The study uses the example of the slowdown of currents in the Atlantic, which resulted in devastating flooding in the Ahr Valley in Germany in 2021. By combining expertise, the social and natural scientists better reflect the complexity of interaction between climatic change, extraordinary weather events and impacts on local communities.
Even more usefully, their insights can be used to ascertain how communities are adapting to cope with future events.
The interaction between climate change and society is complex, and interventions at all levels surely need to be demonstrated to benefit the broadest number of people. Too often the only people in the room on major infrastructure and engineering projects are natural scientists and engineers.
Talented as we know these professionals to be, their knowledge and skills may not lead them to decision-making that makes best use of people’s ability to adapt, change and even lead on environmental initiatives that benefit their own communities. By starting from a place where only experts hold the knowledge, and only technology will solve the problem, people who will actually live with this infrastructure and technology can easily become alienated from projects, and even become barriers to their delivery.
That is the theme of another study from the Technical University of Denmark – in this case, on renewable energy and wind power. The paper in Nature Energy journal says the design, development and deployment of technologies is always social, and there is an urgent need for interdisciplinary perspectives to better address the socio-technical nature of the energy transition.
“Today, design decisions are often made without much debate,” says Professor Julia Kirkegaard, “and when the public then raises concerns, the response is often not taken seriously, or it’s too late.” She says the risk is that public backing for vital energy transition is lost.
Of course energy and carbon are the root of many actions being taken in the water sector, but the same critique could be applied to any water project. It is especially important to have the public on board where critical blue-green infrastructure in densely populated urban areas is under consideration.
The risk of local opposition should not be seen as a barrier to be skirted or thwarted. Instead it can be viewed as an open door to intensive learning on both sides, and an opportunity to build greater value into a project.

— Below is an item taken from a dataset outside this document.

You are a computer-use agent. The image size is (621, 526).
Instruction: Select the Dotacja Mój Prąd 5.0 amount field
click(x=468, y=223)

As Kirkegaarde says, decisions made at the earliest stages of planning and development need to be opened up. Deep public engagement is not just ‘nice to have’, a dressing on the serious technical aspects of a project. If properly assessed, it would be recognised that whole projects are put in jeopardy by failing to fully assess the risk of community kickback.
Both of these studies underscore the urgent need for a multidisciplinary approach to address the complex environmental, technological and infrastructure challenges of our time – in water and energy. If feedback to Make Water Famous is anything to go by, the appetite is already there, and I urge anyone who wants to up their game on project delivery to bring a social scientist – or two – into their team.
If they would also like to collaborate on a time machine that would let me pay a visit to that derisory lab manager at Edinburgh University, I am all ears.